→ **GIVEN INFORMATION**
◇ ◇ ◇ ◇ ◇
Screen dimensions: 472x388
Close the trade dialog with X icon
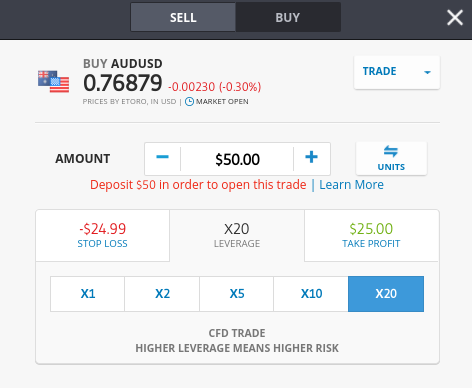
◇ ◇ ◇ ◇ ◇
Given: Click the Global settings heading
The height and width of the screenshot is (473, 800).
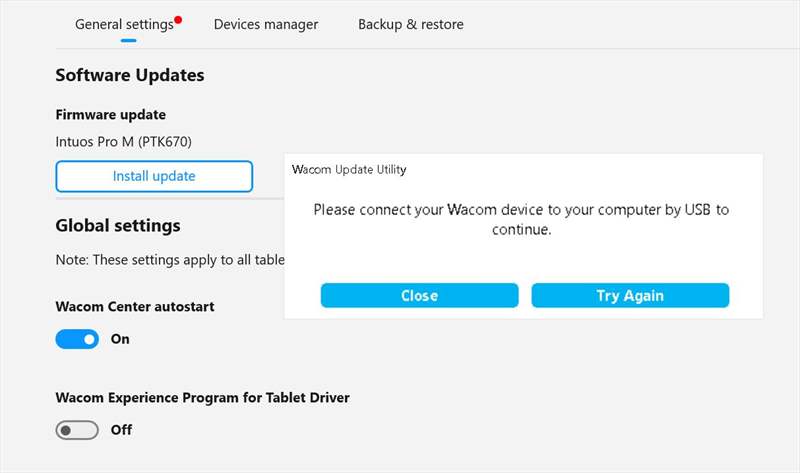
◇ ◇ ◇ ◇ ◇
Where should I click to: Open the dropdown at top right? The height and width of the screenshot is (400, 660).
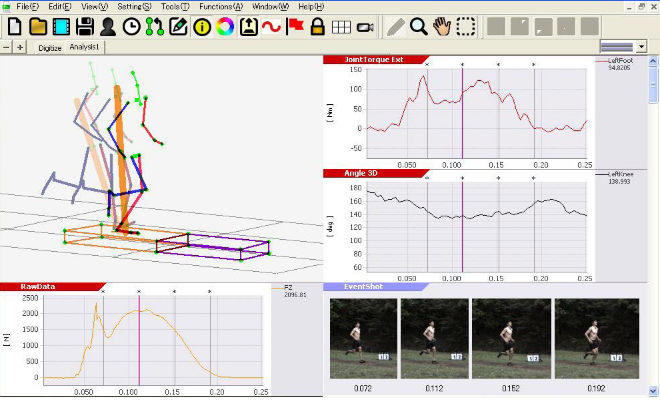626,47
◇ ◇ ◇ ◇ ◇
→ **PROBLEM DESCRIPTION**
Return exactly the lines above from the line that has "Given: Click the Global settings heading" through the line that has "The height and width of the screenshot is (473, 800).", inclusive, and nothing else.

→ **SOLUTION FOR THIS TASK**
Given: Click the Global settings heading
The height and width of the screenshot is (473, 800).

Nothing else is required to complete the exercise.